Output every line of the material below as a JSON list of strings, one string per line, leaving out blank lines.

[Saved data entries]
----------------

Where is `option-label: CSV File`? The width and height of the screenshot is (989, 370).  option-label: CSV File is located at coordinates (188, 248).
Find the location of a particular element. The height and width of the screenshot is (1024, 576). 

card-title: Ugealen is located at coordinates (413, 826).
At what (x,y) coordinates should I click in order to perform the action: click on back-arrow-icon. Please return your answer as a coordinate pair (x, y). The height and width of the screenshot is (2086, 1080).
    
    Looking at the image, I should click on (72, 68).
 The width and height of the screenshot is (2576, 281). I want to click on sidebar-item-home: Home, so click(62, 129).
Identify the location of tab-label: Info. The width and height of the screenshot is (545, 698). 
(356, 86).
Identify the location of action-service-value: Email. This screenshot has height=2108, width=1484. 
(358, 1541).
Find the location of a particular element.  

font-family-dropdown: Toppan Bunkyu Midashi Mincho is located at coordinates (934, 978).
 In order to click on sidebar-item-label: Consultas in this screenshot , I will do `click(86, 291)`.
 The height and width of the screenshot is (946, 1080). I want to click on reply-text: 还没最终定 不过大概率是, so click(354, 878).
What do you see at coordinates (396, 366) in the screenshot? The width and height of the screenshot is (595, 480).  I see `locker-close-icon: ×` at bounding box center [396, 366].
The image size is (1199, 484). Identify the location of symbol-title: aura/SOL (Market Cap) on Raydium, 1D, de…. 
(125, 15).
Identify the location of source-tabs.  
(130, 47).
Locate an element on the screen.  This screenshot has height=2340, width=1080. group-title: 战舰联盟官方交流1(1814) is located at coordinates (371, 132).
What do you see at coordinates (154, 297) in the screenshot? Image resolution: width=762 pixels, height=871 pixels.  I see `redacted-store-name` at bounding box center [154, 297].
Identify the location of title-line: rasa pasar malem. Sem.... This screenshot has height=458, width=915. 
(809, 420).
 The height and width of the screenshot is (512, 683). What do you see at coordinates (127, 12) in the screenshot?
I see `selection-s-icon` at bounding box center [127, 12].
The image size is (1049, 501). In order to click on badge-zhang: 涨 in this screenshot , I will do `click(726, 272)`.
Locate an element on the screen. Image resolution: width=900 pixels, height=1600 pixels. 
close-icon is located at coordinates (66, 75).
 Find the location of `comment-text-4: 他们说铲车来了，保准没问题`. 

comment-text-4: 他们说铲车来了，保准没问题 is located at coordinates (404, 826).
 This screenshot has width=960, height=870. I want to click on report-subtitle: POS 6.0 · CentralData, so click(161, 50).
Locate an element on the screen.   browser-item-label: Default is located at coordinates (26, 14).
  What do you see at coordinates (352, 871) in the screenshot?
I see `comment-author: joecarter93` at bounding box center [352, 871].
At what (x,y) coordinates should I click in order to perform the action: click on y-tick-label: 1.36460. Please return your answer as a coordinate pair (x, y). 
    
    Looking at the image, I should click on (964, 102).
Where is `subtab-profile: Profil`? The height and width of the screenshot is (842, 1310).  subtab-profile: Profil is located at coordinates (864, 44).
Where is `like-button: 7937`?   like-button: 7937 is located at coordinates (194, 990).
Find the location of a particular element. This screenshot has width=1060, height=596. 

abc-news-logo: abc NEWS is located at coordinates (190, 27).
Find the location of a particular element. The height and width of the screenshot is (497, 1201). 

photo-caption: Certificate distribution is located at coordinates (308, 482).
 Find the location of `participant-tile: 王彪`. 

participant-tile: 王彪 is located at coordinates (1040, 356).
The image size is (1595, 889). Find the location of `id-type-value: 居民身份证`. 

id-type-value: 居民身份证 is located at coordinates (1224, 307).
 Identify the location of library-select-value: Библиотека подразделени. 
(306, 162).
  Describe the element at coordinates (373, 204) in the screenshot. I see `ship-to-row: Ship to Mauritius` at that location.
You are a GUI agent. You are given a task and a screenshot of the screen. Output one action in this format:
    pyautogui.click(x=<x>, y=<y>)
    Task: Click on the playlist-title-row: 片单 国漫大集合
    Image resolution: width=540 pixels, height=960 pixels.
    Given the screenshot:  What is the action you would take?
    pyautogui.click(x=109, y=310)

----------------

WRITTEN ANSWER:
[
  "Where is `option-label: CSV File`? The width and height of the screenshot is (989, 370).  option-label: CSV File is located at coordinates (188, 248).",
  "Find the location of a particular element. The height and width of the screenshot is (1024, 576). ",
  "card-title: Ugealen is located at coordinates (413, 826).",
  "At what (x,y) coordinates should I click in order to perform the action: click on back-arrow-icon. Please return your answer as a coordinate pair (x, y). The height and width of the screenshot is (2086, 1080).",
  "    Looking at the image, I should click on (72, 68).",
  " The width and height of the screenshot is (2576, 281). I want to click on sidebar-item-home: Home, so click(62, 129).",
  "Identify the location of tab-label: Info. The width and height of the screenshot is (545, 698). ",
  "(356, 86).",
  "Identify the location of action-service-value: Email. This screenshot has height=2108, width=1484. ",
  "(358, 1541).",
  "Find the location of a particular element.  ",
  "font-family-dropdown: Toppan Bunkyu Midashi Mincho is located at coordinates (934, 978).",
  " In order to click on sidebar-item-label: Consultas in this screenshot , I will do `click(86, 291)`.",
  " The height and width of the screenshot is (946, 1080). I want to click on reply-text: 还没最终定 不过大概率是, so click(354, 878).",
  "What do you see at coordinates (396, 366) in the screenshot? The width and height of the screenshot is (595, 480).  I see `locker-close-icon: ×` at bounding box center [396, 366].",
  "The image size is (1199, 484). Identify the location of symbol-title: aura/SOL (Market Cap) on Raydium, 1D, de…. ",
  "(125, 15).",
  "Identify the location of source-tabs.  ",
  "(130, 47).",
  "Locate an element on the screen.  This screenshot has height=2340, width=1080. group-title: 战舰联盟官方交流1(1814) is located at coordinates (371, 132).",
  "What do you see at coordinates (154, 297) in the screenshot? Image resolution: width=762 pixels, height=871 pixels.  I see `redacted-store-name` at bounding box center [154, 297].",
  "Identify the location of title-line: rasa pasar malem. Sem.... This screenshot has height=458, width=915. ",
  "(809, 420).",
  " The height and width of the screenshot is (512, 683). What do you see at coordinates (127, 12) in the screenshot?",
  "I see `selection-s-icon` at bounding box center [127, 12].",
  "The image size is (1049, 501). In order to click on badge-zhang: 涨 in this screenshot , I will do `click(726, 272)`.",
  "Locate an element on the screen. Image resolution: width=900 pixels, height=1600 pixels. ",
  "close-icon is located at coordinates (66, 75).",
  " Find the location of `comment-text-4: 他们说铲车来了，保准没问题`. ",
  "comment-text-4: 他们说铲车来了，保准没问题 is located at coordinates (404, 826).",
  " This screenshot has width=960, height=870. I want to click on report-subtitle: POS 6.0 · CentralData, so click(161, 50).",
  "Locate an element on the screen.   browser-item-label: Default is located at coordinates (26, 14).",
  "  What do you see at coordinates (352, 871) in the screenshot?",
  "I see `comment-author: joecarter93` at bounding box center [352, 871].",
  "At what (x,y) coordinates should I click in order to perform the action: click on y-tick-label: 1.36460. Please return your answer as a coordinate pair (x, y). ",
  "    Looking at the image, I should click on (964, 102).",
  "Where is `subtab-profile: Profil`? The height and width of the screenshot is (842, 1310).  subtab-profile: Profil is located at coordinates (864, 44).",
  "Where is `like-button: 7937`?   like-button: 7937 is located at coordinates (194, 990).",
  "Find the location of a particular element. This screenshot has width=1060, height=596. ",
  "abc-news-logo: abc NEWS is located at coordinates (190, 27).",
  "Find the location of a particular element. The height and width of the screenshot is (497, 1201). ",
  "photo-caption: Certificate distribution is located at coordinates (308, 482).",
  " Find the location of `participant-tile: 王彪`. ",
  "participant-tile: 王彪 is located at coordinates (1040, 356).",
  "The image size is (1595, 889). Find the location of `id-type-value: 居民身份证`. ",
  "id-type-value: 居民身份证 is located at coordinates (1224, 307).",
  " Identify the location of library-select-value: Библиотека подразделени. ",
  "(306, 162).",
  "  Describe the element at coordinates (373, 204) in the screenshot. I see `ship-to-row: Ship to Mauritius` at that location.",
  "You are a GUI agent. You are given a task and a screenshot of the screen. Output one action in this format:",
  "    pyautogui.click(x=<x>, y=<y>)",
  "    Task: Click on the playlist-title-row: 片单 国漫大集合",
  "    Image resolution: width=540 pixels, height=960 pixels.",
  "    Given the screenshot:  What is the action you would take?",
  "    pyautogui.click(x=109, y=310)"
]